Well preserved. In some houses, even closets with clothes were found.

And this is a residential area. I don’t know what is sadder - a ghost town or THIS.

Glubokovsky has a typical fate for a working mining settlement. After the closure of all the mines, about 1,500 people still lived in it, but in the 90s of the last century, people gradually began to disperse.

The proximity of the district center saves the village from complete extinction, but ... what effort does life in it cost? It's not even a small town.

Kostromka is a completely extinct settlement in central Russia, of which there are hundreds. This village is not one here, there are several more of the same nearby.

There are several houses left, all in disrepair.

The once large village is now living its life. Some houses are well preserved, this can be seen both in their carved architraves and in their internal condition (there are household items in good condition).

Over the past few years, this settlement has been completely deserted. Now Korchmino is a ghost village.

Another of the many dead villages in the Yaroslavl region. Everything that can be taken from there has already been taken away, everything that is impossible is slowly rotting.

The once rich village, with large houses and yards (almost every yard has a barn, a bathhouse, outbuildings) is slowly dying.

The exact name is unknown, there is a possibility that this village is called differently. Nearby is another similar village. It is difficult to find them, since the main mentions remained on old maps.

Inside, everything is as usual: several plundered, destroyed houses, in which you can still find household items.

“This strange place Kamchatka” has been empty for about 10 years. Once this settlement belonged to the collective farm named after. Chapaev. The collective farm collapsed, the same thing happened with the village.

You can't reach this village (except by tank), so it's better to walk. At the moment, several houses in poor condition have been preserved in Dora, but earlier life was in full swing.

The village was connected to the outside world by a narrow gauge railway built in 1946. At the moment, several destroyed bridges in the vicinity remain from it.

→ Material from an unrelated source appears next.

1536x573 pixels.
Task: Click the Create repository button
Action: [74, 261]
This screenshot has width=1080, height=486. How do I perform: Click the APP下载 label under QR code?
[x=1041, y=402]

A small village with 10 houses, now only 2 have survived. For 4 years the village has been completely dead.

We were in the same house (pictured), on the table there was a letter from the mother from the “zone” from her son.

Another ghost village, but already in the Belozersk region. Empty, presumably, since 1995.

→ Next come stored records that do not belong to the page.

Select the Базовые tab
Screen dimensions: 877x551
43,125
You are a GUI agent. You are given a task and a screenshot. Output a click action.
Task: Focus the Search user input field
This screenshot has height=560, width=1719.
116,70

Several houses and baths near the river have been preserved. The houses are of the Northern Russian type - on a high basement with a passage in the back of the house. Inside are some pieces of furniture and household items. Everything is in bad condition.

A very old village in the Vologda region, founded on a water trade route in the 13th century. The settlement flourished in the 18th century, and in 1708 it became the center of the Charond region and received the status of a city. The population at that time was about 10,000. This did not last long.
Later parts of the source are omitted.